Rows of pointing data
┄┄┄┄┄┄┄┄┄┄
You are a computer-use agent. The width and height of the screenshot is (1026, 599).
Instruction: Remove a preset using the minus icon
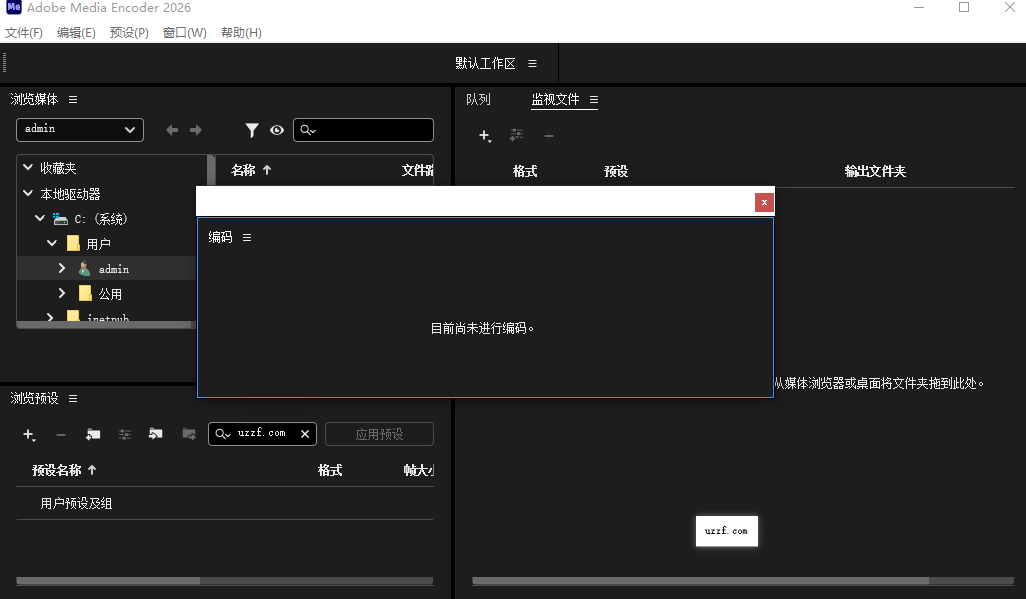tap(61, 435)
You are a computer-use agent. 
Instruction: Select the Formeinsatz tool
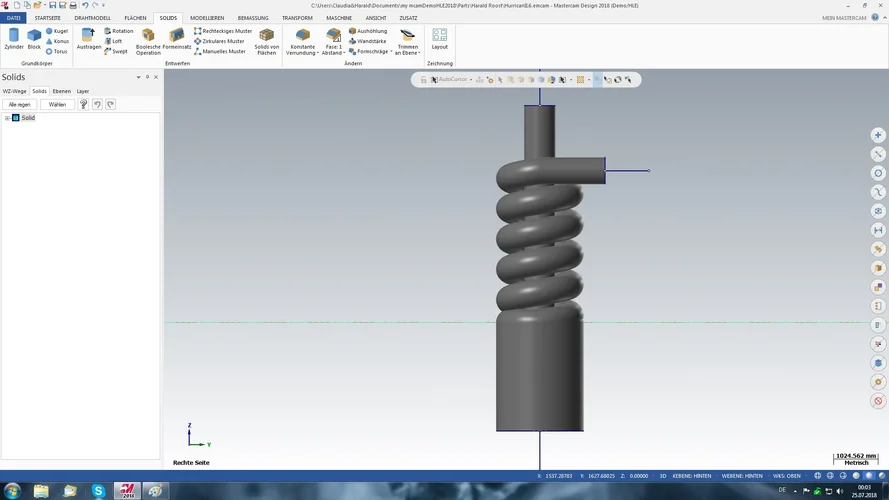tap(177, 40)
┄┄┄┄┄┄┄┄┄┄
→ Objective
Which lines in the material contain the string "Instruction"? Find each one and copy it out in full.

→ Answer for this exercise
Instruction: Remove a preset using the minus icon
Instruction: Select the Formeinsatz tool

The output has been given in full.